*Task to complete*:
Everything from the line holding "This screenshot has height=526, width=684." through the last line below must be repeated exactly, and nothing else.

________________________________________

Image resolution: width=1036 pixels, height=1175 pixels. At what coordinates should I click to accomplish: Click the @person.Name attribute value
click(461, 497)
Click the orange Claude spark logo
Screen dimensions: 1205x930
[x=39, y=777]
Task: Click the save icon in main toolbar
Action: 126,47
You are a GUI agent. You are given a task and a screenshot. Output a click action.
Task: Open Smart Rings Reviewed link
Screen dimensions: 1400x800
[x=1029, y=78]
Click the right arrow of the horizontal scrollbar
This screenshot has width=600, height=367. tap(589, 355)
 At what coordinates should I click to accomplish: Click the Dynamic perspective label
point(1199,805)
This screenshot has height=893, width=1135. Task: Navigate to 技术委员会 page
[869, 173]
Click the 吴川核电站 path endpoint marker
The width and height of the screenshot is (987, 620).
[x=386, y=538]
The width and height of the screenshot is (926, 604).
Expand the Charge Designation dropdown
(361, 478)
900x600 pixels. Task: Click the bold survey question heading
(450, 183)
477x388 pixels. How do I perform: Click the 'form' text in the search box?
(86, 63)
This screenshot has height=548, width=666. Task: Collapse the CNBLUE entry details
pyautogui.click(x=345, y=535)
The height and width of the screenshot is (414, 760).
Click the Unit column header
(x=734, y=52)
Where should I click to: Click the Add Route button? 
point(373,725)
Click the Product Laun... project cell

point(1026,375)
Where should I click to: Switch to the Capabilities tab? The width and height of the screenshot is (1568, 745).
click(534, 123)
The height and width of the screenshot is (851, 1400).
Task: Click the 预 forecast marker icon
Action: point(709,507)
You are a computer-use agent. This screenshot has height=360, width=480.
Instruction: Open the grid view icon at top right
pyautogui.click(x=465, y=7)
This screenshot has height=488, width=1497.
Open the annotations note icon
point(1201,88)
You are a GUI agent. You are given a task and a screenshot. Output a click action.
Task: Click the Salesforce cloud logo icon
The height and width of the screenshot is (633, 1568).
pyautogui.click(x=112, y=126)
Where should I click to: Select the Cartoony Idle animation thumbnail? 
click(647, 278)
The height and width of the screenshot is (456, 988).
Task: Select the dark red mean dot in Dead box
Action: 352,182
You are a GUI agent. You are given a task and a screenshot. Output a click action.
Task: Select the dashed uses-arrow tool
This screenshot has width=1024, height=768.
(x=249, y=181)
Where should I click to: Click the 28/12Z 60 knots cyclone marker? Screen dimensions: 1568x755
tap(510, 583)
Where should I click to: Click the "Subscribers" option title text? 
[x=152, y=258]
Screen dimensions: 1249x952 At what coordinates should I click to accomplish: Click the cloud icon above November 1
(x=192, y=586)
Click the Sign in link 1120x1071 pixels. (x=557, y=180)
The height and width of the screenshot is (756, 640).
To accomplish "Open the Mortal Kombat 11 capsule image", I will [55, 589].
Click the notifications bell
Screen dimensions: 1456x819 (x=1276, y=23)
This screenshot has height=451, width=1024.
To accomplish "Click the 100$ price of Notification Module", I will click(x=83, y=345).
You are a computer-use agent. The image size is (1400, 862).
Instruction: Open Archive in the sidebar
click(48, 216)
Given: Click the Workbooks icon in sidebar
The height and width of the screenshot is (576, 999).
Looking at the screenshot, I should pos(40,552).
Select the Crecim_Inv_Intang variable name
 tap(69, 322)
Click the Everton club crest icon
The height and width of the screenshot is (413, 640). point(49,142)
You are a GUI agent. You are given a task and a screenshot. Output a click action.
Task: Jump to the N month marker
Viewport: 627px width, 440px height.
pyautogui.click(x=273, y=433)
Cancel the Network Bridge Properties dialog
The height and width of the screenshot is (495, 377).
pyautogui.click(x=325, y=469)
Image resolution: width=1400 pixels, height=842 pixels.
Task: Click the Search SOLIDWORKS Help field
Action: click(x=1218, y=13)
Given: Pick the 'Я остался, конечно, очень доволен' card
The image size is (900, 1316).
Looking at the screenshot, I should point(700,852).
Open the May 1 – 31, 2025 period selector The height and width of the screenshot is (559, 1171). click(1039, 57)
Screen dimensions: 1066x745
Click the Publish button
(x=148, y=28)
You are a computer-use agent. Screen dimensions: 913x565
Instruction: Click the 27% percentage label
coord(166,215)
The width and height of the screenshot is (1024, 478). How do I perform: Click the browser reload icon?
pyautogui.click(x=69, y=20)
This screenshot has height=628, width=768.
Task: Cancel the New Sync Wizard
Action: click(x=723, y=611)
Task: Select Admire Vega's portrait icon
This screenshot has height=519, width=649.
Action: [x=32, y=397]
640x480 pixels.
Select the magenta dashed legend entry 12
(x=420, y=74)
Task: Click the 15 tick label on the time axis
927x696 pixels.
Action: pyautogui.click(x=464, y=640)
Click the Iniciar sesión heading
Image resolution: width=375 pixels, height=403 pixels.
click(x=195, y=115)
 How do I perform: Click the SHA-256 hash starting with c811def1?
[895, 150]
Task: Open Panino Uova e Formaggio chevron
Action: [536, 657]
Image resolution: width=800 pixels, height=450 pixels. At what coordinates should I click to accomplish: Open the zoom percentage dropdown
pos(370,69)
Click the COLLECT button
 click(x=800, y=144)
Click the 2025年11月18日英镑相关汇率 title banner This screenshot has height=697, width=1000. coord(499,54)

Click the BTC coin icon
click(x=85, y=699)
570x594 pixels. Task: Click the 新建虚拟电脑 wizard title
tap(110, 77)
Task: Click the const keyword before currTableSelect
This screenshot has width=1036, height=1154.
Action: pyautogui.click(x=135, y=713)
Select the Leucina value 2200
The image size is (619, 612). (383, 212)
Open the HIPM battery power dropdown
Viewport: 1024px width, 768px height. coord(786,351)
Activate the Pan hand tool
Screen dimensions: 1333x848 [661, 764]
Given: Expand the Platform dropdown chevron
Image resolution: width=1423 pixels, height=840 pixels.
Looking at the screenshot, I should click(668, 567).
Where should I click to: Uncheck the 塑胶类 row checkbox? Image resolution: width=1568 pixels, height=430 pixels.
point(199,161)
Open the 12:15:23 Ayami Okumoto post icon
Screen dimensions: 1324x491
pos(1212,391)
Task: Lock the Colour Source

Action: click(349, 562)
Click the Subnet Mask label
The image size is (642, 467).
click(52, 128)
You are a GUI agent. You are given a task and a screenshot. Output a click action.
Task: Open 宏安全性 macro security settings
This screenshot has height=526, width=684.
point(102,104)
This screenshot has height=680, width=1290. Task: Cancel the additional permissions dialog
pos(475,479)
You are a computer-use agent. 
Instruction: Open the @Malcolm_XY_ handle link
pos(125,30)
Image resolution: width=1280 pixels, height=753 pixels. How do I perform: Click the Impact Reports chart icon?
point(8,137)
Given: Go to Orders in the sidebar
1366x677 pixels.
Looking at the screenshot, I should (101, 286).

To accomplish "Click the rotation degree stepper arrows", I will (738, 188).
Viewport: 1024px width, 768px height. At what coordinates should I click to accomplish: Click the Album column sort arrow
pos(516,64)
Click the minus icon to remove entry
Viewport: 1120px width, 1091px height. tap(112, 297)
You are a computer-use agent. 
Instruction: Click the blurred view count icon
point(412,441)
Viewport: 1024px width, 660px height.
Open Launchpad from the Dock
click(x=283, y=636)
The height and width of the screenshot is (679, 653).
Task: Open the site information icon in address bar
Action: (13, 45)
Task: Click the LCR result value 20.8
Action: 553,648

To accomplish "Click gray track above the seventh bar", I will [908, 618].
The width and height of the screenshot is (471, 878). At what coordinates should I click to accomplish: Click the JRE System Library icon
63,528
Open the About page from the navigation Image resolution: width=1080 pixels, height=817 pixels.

________________________________________

*Exercise output*:
This screenshot has height=526, width=684.
point(102,104)
This screenshot has height=680, width=1290. Task: Cancel the additional permissions dialog
pos(475,479)
You are a computer-use agent. 
Instruction: Open the @Malcolm_XY_ handle link
pos(125,30)
Image resolution: width=1280 pixels, height=753 pixels. How do I perform: Click the Impact Reports chart icon?
point(8,137)
Given: Go to Orders in the sidebar
1366x677 pixels.
Looking at the screenshot, I should (101, 286).

To accomplish "Click the rotation degree stepper arrows", I will (738, 188).
Viewport: 1024px width, 768px height. At what coordinates should I click to accomplish: Click the Album column sort arrow
pos(516,64)
Click the minus icon to remove entry
Viewport: 1120px width, 1091px height. tap(112, 297)
You are a computer-use agent. 
Instruction: Click the blurred view count icon
point(412,441)
Viewport: 1024px width, 660px height.
Open Launchpad from the Dock
click(x=283, y=636)
The height and width of the screenshot is (679, 653).
Task: Open the site information icon in address bar
Action: (13, 45)
Task: Click the LCR result value 20.8
Action: 553,648

To accomplish "Click gray track above the seventh bar", I will [908, 618].
The width and height of the screenshot is (471, 878). At what coordinates should I click to accomplish: Click the JRE System Library icon
63,528
Open the About page from the navigation Image resolution: width=1080 pixels, height=817 pixels.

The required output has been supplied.